= 1905 in Canadian football =

The 1905 Canadian football season was the 14th season of organized play since the Canadian Rugby Union (CRU) was founded in 1892 and the 23rd season since the creation of the Ontario Rugby Football Union (ORFU) and the Quebec Rugby Football Union (QRFU) in 1883. The season concluded with the Toronto University team defeating the Ottawa Rough Riders in the 1905 Dominion Championship game.

==Canadian football news in 1905==
The Intercollegiate and Quebec Unions refused the Burnside Rules. For championship games, the CRU ruled the teams would use QRFU rules for the first half and the intercollegiate rules for the second half.

QRFU moved to four 15-minute quarters; Tries worth five points and Goals from Tries worth one point. CIRFU adopted 10-yard rule for three downs and the ORFU gave captains the option of playing four 15-minute quarters. Goals from the Field were increased to three points and the Fair Catch rule was replaced by a three-yard Punt Return rule.

The Toronto Football Club merged with the Toronto Argonauts in 1905, with W. A. Hewitt serving as manager. He also served as vice-president of the ORFU for the 1905 and 1906 seasons, and sought for uniform rules of play with the CRU, with a preference for the snap-back system of play used in Ontario.

==Regular season==

===Final regular season standings===
Note: GP = Games played, W = Wins, L = Losses, T = Ties, PF = Points for, PA = Points against, Pts = Points

Ontario Rugby Football Union
| Team | GP | W | L | T | PF | PA | Pts |
|---|---|---|---|---|---|---|---|
| Hamilton Tigers | 6 | 6 | 0 | 0 | 248 | 23 | 12 |
| Toronto Argonauts | 6 | 4 | 2 | 0 | 67 | 74 | 8 |
| Toronto Victorias | 6 | 2 | 4 | 0 | 11 | 127 | 4 |
| London Kickers | 6 | 0 | 6 | 0 | 6 | 108 | 0 |

Quebec Rugby Football Union
| Team | GP | W | L | T | PF | PA | Pts |
|---|---|---|---|---|---|---|---|
| Ottawa Rough Riders | 6 | 6 | 0 | 0 | 126 | 36 | 12 |
| Montreal Football Club | 6 | 4 | 2 | 0 | 87 | 50 | 8 |
| Montreal Westmounts | 6 | 1 | 5 | 0 | 55 | 98 | 2 |
| St.

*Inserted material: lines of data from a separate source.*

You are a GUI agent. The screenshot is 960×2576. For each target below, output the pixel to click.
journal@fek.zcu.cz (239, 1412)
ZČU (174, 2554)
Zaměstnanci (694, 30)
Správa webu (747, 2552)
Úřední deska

Patrick's College | 6 | 1 | 5 | 0 | 40 | 124 | 2 |

Intercollegiate Rugby Football Union
| Team | GP | W | L | T | PF | PA | Pts |
|---|---|---|---|---|---|---|---|
| Toronto | 6 | 6 | 0 | 0 | 63 | 43 | 12 |
| McGill | 6 | 2 | 2 | 2 | 91 | 71 | 6 |
| Ottawa | 6 | 1 | 4 | 1 | 68 | 98 | 3 |
| Queen's | 6 | 1 | 4 | 1 | 75 | 105 | 3 |

Bold text means that they had clinched the playoffs.

Manitoba Rugby Football Union
| Team | GP | W | L | T | PF | PA | Pts |
|---|---|---|---|---|---|---|---|
| Winnipeg Rowing Club | 3 | 3 | 0 | 0 | 76 | 7 | 6 |
| Winnipeg Rugby Football Club | 3 | 2 | 1 | 0 | 28 | 23 | 4 |
| Winnipeg Shamrocks | 2 | 0 | 2 | 0 | 14 | 41 | 0 |
| St.John's Rugby Football Club | 2 | 0 | 2 | 0 | 3 | 50 | 0 |

==League Champions==
| Football Union | League Champion |
| CIRFU | University of Toronto |
| ORFU | Hamilton Tigers |
| QRFU | Ottawa Rough Riders |
| MRFU | Winnipeg Rowing Club |

==Playoffs==
- The ORFU champion Hamilton Tigers refused to play in Ottawa for the Dominion Semi-Final, so they were banned from the championship final by the CRU.

==Dominion Championship==

November 25 1905 Dominion Championship Game: Rosedale Field - Toronto, Ontario
| Ottawa Rough Riders 9 | Toronto Varsity 11 |
Toronto Varsity were the 1905 Dominion Champions.